Titan brighter at twilight than in daylight

Abstract

Investigating the overall brightness of planets (and moons) provides insight into their envelopes and energy budgets [1, 2, 3, 4]. Titan phase curves (a representation of overall brightness vs. Sun-object-observer phase angle) have been published over a limited range of phase angles and spectral passbands [5, 6]. Such information has been key to the study of the stratification, microphysics and aggregate nature of Titan's atmospheric haze [7, 8], and has complemented the spatially-resolved observations first showing that the haze scatters efficiently in the forward direction [7, 9]. Here we present Cassini Imaging Science Subsystem whole-disk brightness measurements of Titan from ultraviolet to near-infrared wavelengths. The observations reveal that Titan's twilight (loosely defined as the view when the phase angle 150deg) outshines its daylight at various wavelengths. From the match between measurements and models, we show that at even larger phase angles the back-illuminated moon will appear much brighter than when fully illuminated. This behavior is unique to Titan in our solar system, and is caused by its extended atmosphere and the efficient forward scattering of sunlight by its atmospheric haze.
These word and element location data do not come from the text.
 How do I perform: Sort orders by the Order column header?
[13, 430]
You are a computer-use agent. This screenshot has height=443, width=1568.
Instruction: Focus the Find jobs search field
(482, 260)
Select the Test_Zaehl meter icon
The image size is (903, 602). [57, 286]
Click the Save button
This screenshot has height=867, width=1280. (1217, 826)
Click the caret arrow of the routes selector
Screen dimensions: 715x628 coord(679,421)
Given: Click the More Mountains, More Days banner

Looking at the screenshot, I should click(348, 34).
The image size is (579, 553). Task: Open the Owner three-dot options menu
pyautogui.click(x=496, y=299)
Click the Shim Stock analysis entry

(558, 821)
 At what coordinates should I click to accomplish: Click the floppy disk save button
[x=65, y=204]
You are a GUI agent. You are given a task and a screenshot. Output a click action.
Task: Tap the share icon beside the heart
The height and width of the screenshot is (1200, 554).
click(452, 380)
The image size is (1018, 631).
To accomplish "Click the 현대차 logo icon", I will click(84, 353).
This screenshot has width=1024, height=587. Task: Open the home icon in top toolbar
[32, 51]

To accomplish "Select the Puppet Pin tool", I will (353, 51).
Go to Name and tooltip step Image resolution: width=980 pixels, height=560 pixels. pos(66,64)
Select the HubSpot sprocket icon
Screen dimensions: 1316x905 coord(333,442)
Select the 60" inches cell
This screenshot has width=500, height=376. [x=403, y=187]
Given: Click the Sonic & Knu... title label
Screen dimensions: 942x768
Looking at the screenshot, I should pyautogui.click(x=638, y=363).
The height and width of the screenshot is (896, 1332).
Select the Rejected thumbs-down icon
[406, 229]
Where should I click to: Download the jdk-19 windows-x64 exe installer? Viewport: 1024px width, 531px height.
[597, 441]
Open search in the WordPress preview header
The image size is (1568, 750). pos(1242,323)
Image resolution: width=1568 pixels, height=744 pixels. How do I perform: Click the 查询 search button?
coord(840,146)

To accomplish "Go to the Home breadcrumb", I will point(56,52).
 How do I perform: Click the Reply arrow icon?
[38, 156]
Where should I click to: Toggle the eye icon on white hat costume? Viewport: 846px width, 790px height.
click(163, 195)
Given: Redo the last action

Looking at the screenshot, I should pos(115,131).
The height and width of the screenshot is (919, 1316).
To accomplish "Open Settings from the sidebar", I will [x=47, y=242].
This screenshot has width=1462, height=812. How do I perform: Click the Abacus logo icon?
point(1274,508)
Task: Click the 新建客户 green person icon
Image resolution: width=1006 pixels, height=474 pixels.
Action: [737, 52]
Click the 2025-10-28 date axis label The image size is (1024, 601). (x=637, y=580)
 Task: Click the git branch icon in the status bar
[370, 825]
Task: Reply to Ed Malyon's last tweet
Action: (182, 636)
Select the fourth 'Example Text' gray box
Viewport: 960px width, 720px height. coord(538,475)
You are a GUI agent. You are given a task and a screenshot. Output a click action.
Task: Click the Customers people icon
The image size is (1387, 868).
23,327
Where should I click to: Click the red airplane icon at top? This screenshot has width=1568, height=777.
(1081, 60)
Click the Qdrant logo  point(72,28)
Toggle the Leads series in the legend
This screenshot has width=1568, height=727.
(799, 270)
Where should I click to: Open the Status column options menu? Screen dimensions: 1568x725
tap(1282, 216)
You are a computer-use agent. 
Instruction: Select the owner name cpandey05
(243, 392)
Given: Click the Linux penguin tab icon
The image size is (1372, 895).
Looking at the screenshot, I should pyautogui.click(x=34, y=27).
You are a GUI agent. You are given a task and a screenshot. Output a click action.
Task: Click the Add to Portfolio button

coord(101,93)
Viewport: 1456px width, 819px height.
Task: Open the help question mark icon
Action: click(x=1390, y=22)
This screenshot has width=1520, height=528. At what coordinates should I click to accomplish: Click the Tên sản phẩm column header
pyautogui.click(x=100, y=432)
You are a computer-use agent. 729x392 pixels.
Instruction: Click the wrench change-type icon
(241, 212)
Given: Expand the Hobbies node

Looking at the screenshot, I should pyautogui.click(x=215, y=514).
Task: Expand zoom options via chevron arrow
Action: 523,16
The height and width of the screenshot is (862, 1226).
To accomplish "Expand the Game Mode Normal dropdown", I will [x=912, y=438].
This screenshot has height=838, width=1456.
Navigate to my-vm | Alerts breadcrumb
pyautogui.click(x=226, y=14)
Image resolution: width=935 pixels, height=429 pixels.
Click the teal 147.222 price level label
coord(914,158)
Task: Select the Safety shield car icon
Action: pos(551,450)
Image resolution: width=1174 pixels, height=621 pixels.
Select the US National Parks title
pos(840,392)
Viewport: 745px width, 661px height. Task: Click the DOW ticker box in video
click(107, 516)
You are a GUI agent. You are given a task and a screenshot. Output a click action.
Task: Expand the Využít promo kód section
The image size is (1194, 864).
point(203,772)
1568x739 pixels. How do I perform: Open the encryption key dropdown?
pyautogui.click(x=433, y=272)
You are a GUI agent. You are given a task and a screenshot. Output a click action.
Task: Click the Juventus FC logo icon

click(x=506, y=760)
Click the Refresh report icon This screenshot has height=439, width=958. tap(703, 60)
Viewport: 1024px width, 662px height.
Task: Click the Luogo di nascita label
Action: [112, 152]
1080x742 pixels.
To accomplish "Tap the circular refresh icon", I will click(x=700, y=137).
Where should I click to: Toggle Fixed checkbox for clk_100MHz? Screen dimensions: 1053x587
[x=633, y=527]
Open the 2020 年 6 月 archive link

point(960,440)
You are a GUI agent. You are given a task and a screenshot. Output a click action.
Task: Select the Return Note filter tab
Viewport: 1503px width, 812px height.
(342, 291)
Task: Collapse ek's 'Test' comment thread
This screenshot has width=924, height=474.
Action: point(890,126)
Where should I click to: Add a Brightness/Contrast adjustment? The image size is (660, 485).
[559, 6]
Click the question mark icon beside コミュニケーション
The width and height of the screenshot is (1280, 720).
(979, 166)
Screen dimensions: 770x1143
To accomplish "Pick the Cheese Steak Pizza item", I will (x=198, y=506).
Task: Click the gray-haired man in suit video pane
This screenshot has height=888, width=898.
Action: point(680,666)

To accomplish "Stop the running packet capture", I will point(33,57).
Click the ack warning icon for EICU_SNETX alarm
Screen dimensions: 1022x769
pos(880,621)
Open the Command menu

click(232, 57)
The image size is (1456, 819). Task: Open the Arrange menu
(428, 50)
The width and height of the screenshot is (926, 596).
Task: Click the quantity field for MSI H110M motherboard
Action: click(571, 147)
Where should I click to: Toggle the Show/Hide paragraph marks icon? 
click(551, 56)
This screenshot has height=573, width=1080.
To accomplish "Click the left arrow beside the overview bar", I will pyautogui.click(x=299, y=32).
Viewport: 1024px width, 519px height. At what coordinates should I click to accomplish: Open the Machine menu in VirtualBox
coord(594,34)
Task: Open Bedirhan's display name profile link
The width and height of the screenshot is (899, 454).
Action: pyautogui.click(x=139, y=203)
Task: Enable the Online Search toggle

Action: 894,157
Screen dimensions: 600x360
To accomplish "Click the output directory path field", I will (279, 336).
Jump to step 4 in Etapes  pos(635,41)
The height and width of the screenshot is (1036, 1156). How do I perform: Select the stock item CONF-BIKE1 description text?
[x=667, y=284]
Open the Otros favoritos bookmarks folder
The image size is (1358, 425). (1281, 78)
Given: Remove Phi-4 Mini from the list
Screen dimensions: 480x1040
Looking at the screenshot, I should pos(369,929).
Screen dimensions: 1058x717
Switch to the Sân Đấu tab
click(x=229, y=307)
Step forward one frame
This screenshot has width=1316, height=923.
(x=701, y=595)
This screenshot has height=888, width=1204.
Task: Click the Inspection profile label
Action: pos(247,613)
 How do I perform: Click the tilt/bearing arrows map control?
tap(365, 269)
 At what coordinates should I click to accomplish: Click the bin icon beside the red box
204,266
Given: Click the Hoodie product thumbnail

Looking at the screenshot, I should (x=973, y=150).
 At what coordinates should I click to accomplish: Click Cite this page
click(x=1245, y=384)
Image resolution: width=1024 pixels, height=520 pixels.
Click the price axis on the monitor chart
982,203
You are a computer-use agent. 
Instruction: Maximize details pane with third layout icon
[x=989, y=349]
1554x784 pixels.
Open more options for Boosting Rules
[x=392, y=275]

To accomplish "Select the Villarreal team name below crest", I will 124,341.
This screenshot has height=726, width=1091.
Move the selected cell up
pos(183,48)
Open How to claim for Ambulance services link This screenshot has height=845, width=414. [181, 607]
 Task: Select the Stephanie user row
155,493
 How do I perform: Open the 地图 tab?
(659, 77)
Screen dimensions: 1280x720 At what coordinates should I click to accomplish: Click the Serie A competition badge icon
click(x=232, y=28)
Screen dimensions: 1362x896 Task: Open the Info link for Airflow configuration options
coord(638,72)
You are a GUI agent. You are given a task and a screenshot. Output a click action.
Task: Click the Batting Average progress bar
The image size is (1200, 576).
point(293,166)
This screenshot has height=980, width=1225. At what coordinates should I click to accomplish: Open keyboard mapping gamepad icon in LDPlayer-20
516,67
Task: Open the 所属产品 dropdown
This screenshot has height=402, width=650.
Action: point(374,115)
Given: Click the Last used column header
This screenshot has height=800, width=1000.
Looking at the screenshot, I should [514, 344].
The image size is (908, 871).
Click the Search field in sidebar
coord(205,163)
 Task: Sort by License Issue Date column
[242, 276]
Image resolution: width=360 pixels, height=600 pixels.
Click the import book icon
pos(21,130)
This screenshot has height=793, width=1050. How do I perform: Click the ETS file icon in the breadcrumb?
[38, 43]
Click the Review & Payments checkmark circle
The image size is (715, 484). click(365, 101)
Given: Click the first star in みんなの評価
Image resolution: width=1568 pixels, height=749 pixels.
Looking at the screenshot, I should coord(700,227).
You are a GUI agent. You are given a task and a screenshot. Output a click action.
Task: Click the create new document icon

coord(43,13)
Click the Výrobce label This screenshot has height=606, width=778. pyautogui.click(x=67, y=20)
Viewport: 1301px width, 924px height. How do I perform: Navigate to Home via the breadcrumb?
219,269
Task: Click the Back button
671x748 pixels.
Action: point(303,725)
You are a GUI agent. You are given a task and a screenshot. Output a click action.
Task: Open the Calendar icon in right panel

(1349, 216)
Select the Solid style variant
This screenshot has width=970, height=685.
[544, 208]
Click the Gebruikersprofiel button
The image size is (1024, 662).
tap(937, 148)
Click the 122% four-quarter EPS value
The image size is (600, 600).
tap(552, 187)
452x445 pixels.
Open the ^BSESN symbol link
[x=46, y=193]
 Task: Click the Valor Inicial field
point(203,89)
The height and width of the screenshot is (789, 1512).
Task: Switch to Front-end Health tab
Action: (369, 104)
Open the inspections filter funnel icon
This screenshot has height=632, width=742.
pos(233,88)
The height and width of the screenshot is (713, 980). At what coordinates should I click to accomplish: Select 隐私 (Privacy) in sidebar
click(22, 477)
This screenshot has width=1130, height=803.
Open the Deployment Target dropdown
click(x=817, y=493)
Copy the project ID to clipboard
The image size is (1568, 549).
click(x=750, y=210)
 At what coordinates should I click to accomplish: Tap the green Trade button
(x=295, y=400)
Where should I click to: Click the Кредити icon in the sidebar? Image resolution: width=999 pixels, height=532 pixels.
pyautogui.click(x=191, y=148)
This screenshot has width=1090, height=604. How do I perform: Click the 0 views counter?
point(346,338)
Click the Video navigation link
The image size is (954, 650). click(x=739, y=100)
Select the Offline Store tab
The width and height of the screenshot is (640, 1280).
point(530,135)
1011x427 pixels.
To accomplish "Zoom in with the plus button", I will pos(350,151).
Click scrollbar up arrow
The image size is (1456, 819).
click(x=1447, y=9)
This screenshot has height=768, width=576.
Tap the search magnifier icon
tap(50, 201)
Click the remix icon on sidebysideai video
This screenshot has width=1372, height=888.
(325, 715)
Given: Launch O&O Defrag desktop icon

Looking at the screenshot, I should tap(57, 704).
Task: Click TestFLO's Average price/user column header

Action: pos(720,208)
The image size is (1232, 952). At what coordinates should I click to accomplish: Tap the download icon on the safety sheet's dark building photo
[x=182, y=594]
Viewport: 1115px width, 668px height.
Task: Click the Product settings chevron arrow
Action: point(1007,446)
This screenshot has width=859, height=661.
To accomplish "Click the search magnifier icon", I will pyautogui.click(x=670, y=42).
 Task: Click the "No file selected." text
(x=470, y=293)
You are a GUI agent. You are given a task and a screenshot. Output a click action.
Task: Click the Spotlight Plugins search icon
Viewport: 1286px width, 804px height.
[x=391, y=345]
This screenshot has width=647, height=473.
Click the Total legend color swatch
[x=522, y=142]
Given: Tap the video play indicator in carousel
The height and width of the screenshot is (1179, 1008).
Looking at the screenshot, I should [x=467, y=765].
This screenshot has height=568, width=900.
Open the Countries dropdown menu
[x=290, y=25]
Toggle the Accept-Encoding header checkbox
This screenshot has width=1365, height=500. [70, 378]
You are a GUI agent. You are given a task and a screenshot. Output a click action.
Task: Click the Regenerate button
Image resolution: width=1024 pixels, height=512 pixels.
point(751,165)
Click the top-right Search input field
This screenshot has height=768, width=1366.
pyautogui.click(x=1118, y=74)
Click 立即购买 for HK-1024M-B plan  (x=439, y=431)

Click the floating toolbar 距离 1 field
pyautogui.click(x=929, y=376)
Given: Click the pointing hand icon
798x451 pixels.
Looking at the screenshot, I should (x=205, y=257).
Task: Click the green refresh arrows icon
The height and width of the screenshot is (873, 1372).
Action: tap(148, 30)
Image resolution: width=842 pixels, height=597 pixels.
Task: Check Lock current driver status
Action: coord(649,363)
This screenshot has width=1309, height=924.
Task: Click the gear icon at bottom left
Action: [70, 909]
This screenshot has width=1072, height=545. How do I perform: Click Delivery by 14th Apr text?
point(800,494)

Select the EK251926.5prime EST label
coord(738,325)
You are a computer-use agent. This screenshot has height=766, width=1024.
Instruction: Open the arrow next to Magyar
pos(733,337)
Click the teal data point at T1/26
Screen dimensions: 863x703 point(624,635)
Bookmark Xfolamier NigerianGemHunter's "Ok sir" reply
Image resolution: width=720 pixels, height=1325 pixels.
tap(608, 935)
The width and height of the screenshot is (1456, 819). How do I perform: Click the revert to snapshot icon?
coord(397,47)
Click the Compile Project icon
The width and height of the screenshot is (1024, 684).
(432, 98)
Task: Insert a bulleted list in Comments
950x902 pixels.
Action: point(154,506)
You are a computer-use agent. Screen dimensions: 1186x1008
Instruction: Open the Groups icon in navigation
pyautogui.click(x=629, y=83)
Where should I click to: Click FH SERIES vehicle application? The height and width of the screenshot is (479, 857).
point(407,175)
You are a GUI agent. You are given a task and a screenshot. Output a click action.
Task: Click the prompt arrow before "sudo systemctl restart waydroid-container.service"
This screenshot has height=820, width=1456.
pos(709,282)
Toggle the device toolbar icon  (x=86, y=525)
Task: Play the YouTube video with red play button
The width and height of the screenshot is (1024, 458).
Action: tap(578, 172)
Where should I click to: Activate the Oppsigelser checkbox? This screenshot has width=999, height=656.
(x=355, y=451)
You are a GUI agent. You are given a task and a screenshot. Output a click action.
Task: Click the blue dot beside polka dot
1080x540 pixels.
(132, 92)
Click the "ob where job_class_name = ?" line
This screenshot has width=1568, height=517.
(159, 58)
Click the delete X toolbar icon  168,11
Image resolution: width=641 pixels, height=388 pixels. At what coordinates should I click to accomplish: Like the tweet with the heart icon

We infer a solar energy deposition rate (for a solar constant of 14.9 Wm-2) of (2.84+/-0.11)x10^14 W, consistent to within 1-2 standard deviations with Titan's time-varying thermal emission spanning 2007- 2013 [10, 11]. We propose that a forward scattering signature may also occur at large phase angles in the brightness of exoplanets with extended hazy atmospheres, and that this signature has valuable diagnostic potential for atmospheric characterization.